*Task*: Copy exactly. Include the line containing "The image size is (559, 294).", every line after it, and the last line below, but no pictures.

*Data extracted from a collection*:
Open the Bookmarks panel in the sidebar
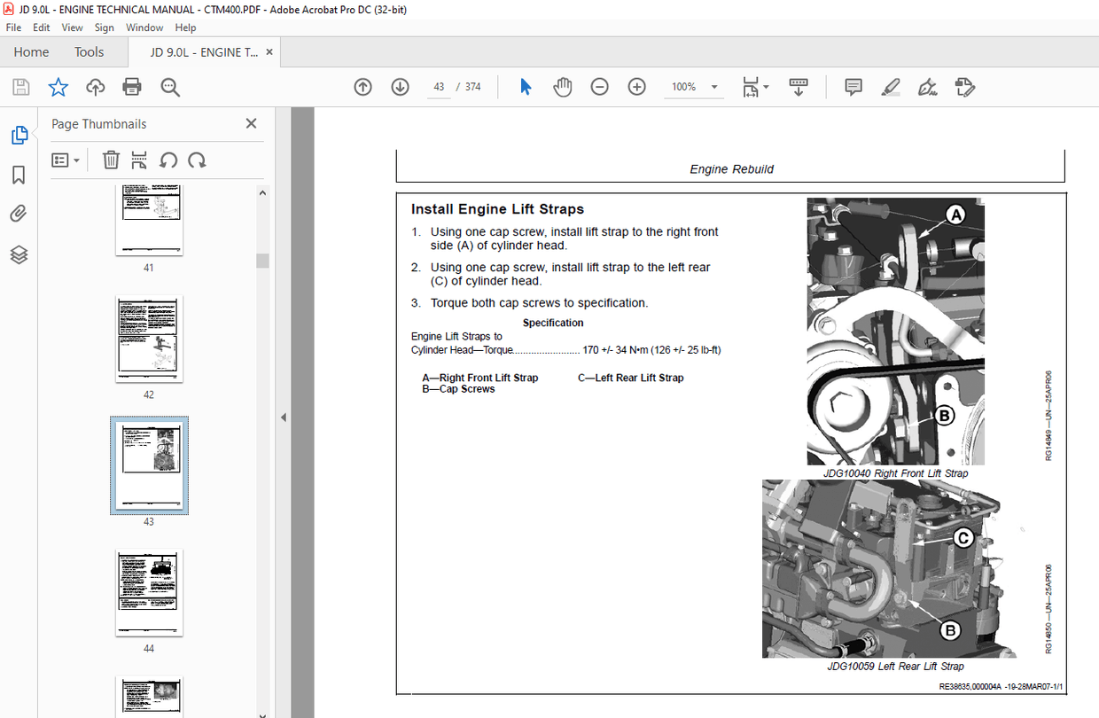 tap(19, 176)

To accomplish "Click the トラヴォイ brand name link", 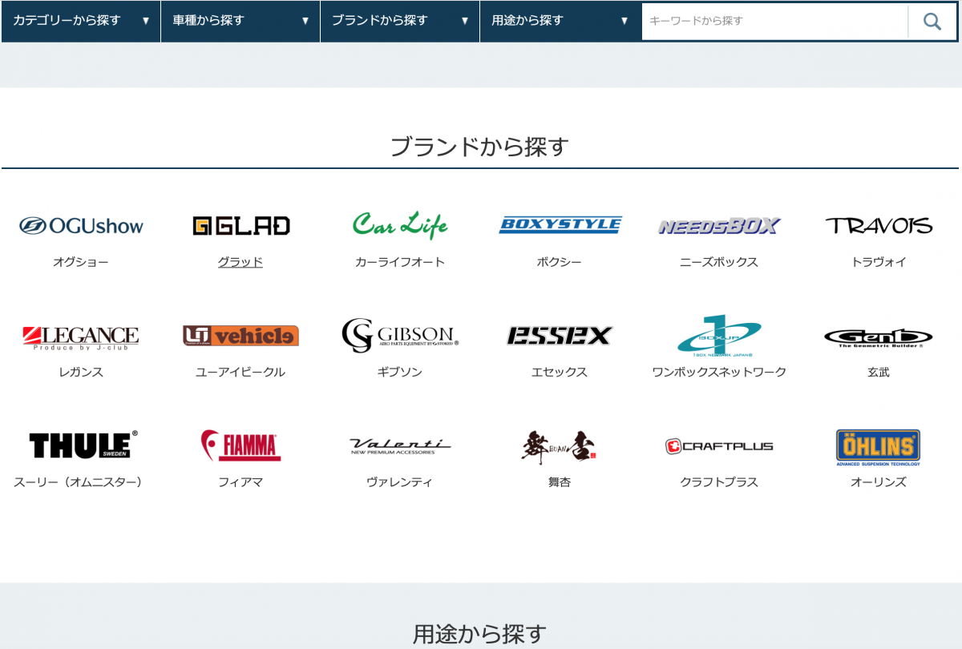I will tap(878, 262).
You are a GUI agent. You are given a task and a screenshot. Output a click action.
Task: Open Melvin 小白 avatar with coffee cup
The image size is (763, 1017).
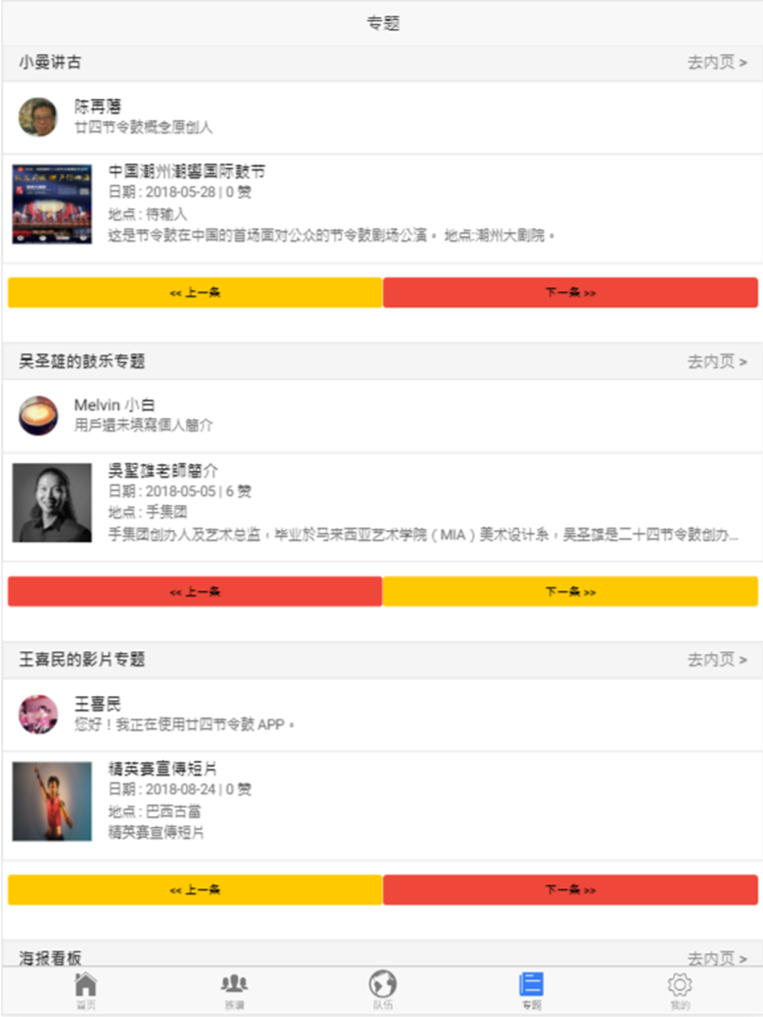[38, 415]
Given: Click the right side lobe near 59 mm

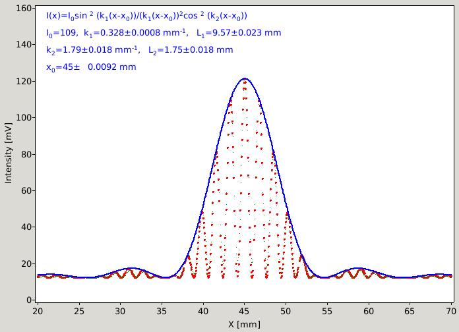Looking at the screenshot, I should [359, 268].
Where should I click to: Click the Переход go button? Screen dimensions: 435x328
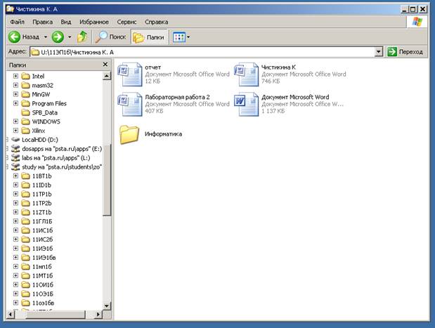[406, 52]
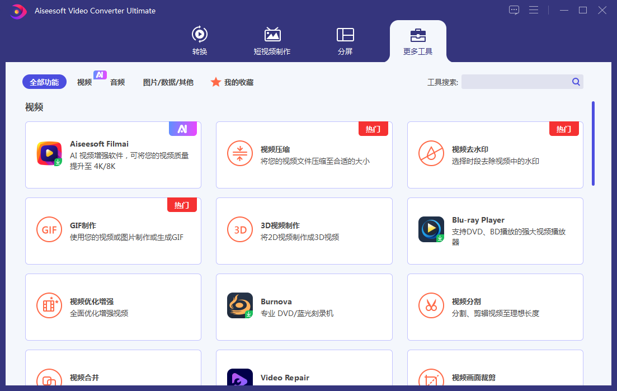Open the feedback message icon in title bar
This screenshot has width=617, height=391.
(514, 10)
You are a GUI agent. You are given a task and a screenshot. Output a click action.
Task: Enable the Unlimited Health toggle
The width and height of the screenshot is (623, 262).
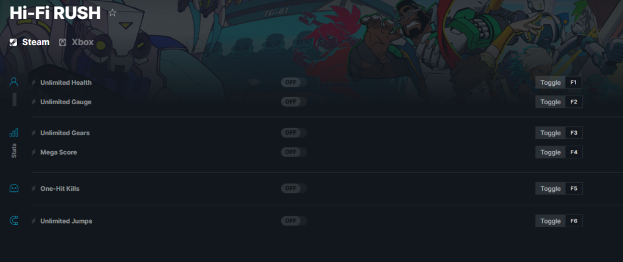(x=294, y=82)
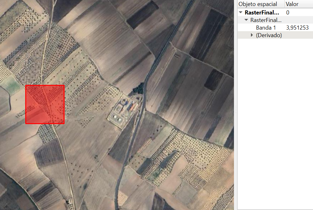Screen dimensions: 313x210
Task: Click the Valor column header
Action: pyautogui.click(x=292, y=4)
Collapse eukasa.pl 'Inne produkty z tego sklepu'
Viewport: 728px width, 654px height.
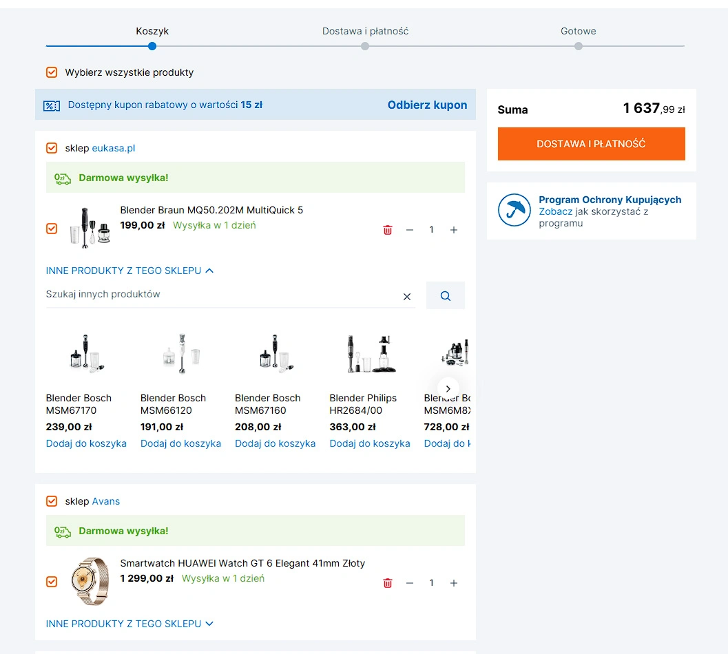coord(129,271)
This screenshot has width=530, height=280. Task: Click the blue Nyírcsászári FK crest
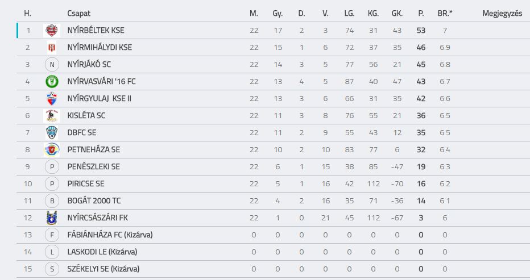tap(52, 218)
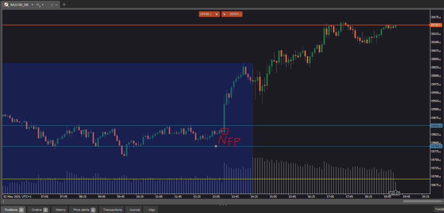
Task: Click the NAS100_SB chart type icon
Action: click(6, 5)

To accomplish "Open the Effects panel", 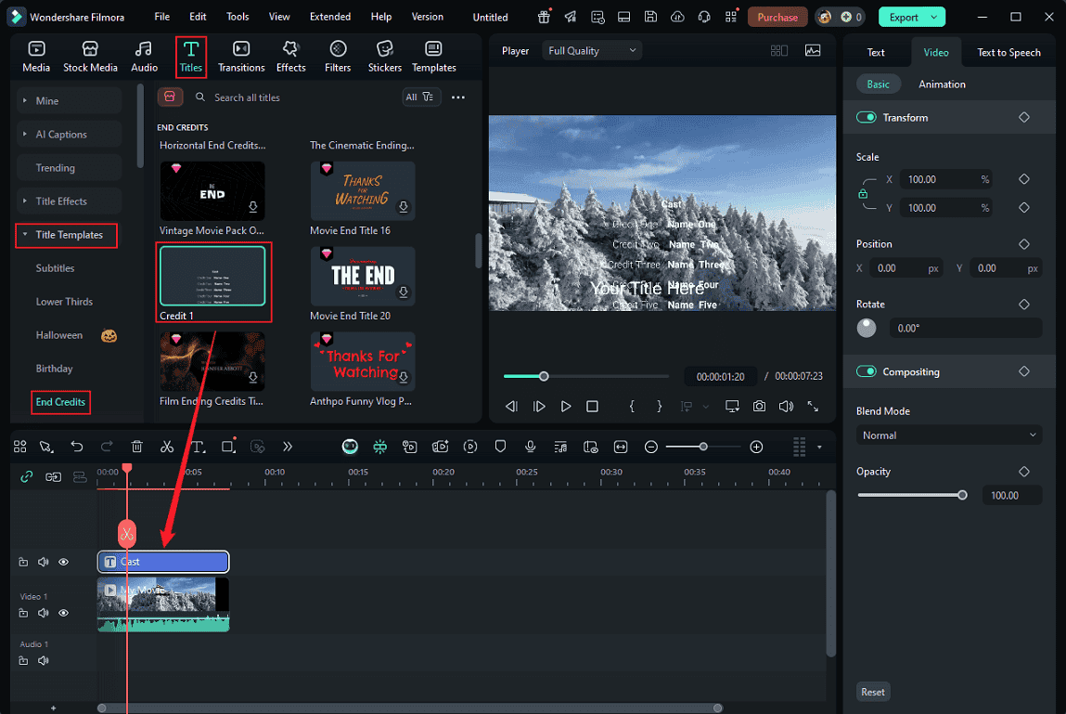I will pyautogui.click(x=290, y=54).
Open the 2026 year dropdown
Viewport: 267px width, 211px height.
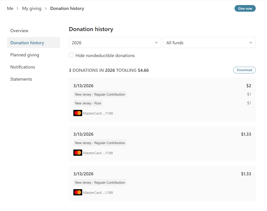point(115,43)
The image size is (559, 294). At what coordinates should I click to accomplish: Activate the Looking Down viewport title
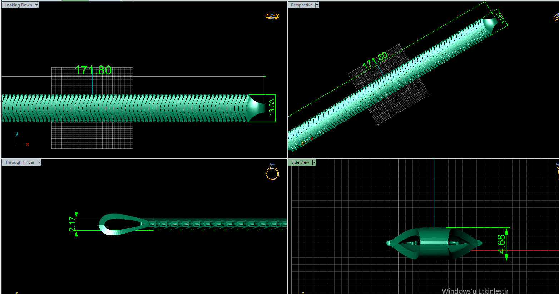[x=18, y=5]
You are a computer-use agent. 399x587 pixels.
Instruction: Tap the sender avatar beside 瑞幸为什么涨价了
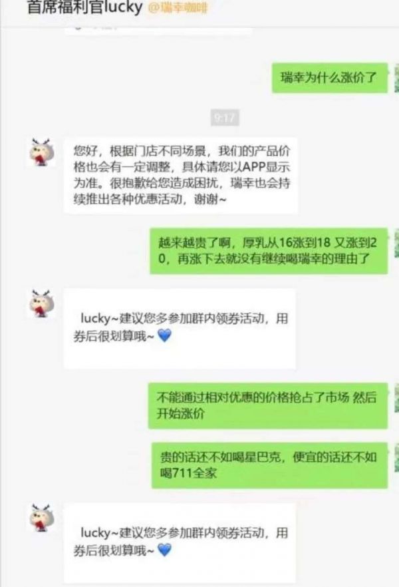point(396,78)
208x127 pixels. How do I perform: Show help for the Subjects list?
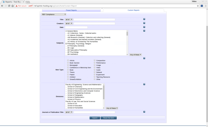[144, 31]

*Answer to this problem*:
The image size is (559, 294). At what coordinates should I click to accomplish: Activate the Looking Down viewport title
[x=18, y=5]
You are a computer-use agent. 399x587 pixels.
Instruction: Tap the sender avatar beside 瑞幸为什么涨价了
point(396,78)
208x127 pixels. How do I perform: Show help for the Subjects list?
[144, 31]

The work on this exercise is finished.